*Task to carry out:* Begin at the top of the entries below and write out every line through the one containing "Given: Open grid", excluding pictures.

*Provided data:*
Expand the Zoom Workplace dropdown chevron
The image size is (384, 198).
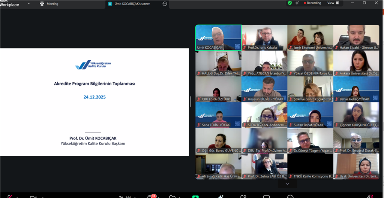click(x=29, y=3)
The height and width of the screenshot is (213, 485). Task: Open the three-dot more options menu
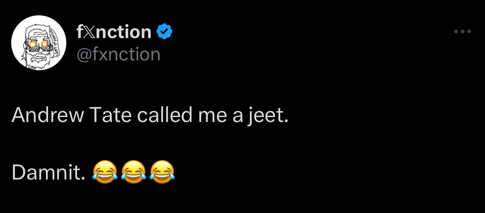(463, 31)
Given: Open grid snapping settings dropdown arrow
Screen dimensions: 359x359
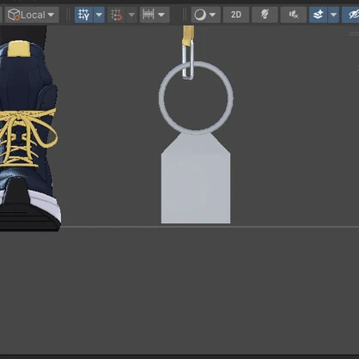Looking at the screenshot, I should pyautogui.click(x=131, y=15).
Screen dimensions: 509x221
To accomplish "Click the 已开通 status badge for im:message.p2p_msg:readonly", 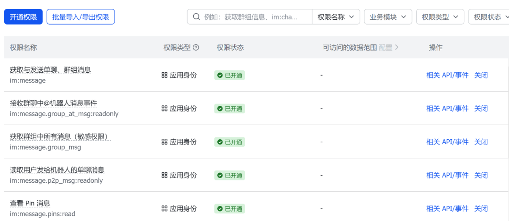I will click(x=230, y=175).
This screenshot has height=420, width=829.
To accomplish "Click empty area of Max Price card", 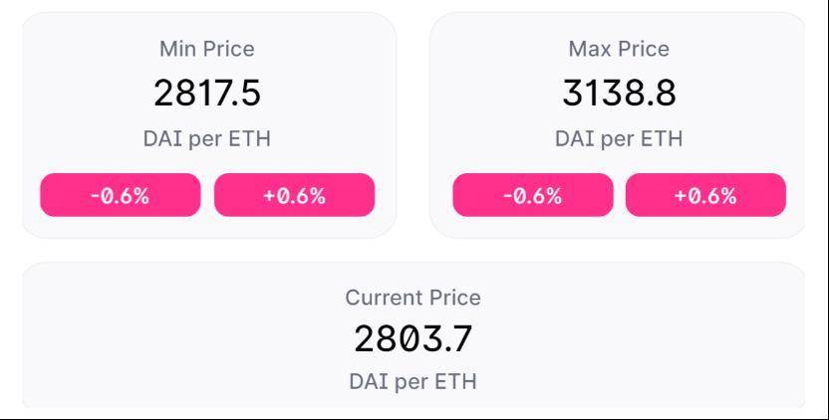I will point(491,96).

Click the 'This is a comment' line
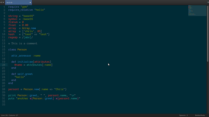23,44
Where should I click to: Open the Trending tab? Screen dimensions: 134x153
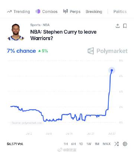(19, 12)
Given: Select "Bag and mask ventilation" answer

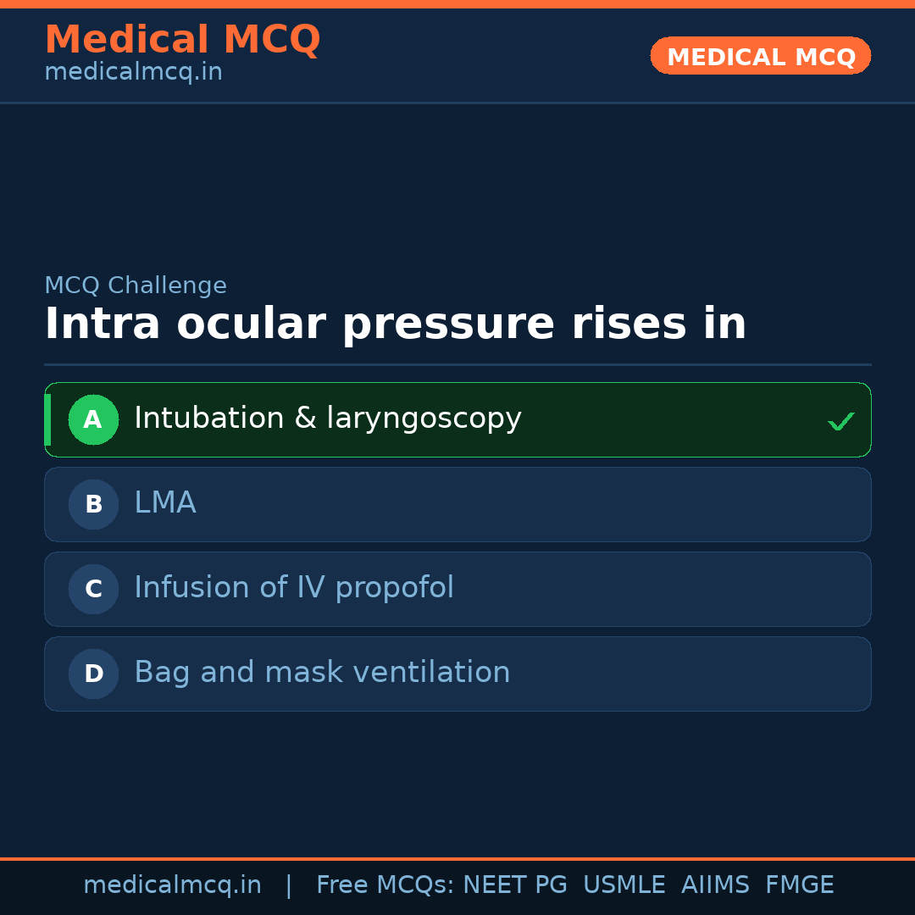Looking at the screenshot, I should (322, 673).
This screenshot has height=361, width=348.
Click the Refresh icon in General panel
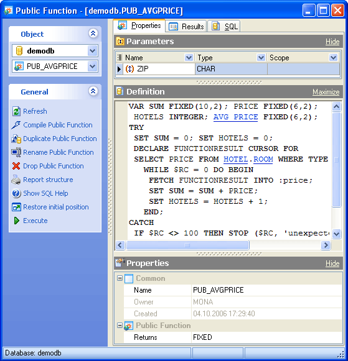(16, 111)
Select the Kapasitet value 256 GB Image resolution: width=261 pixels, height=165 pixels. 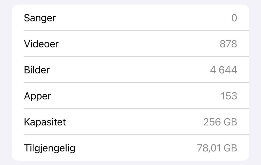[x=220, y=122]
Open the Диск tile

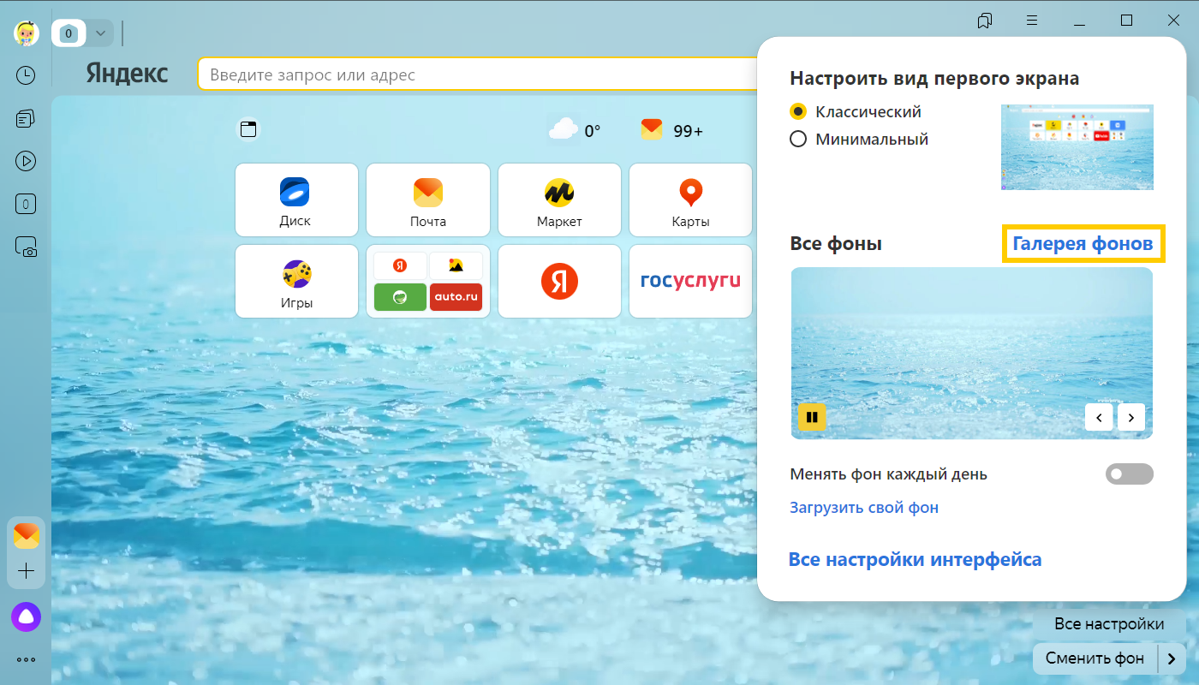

*Your response:*
Expand the Zoom Workplace dropdown chevron
The image size is (384, 198).
click(x=29, y=3)
The height and width of the screenshot is (213, 485). Task: Open the three-dot more options menu
(463, 31)
Given: Open grid snapping settings dropdown arrow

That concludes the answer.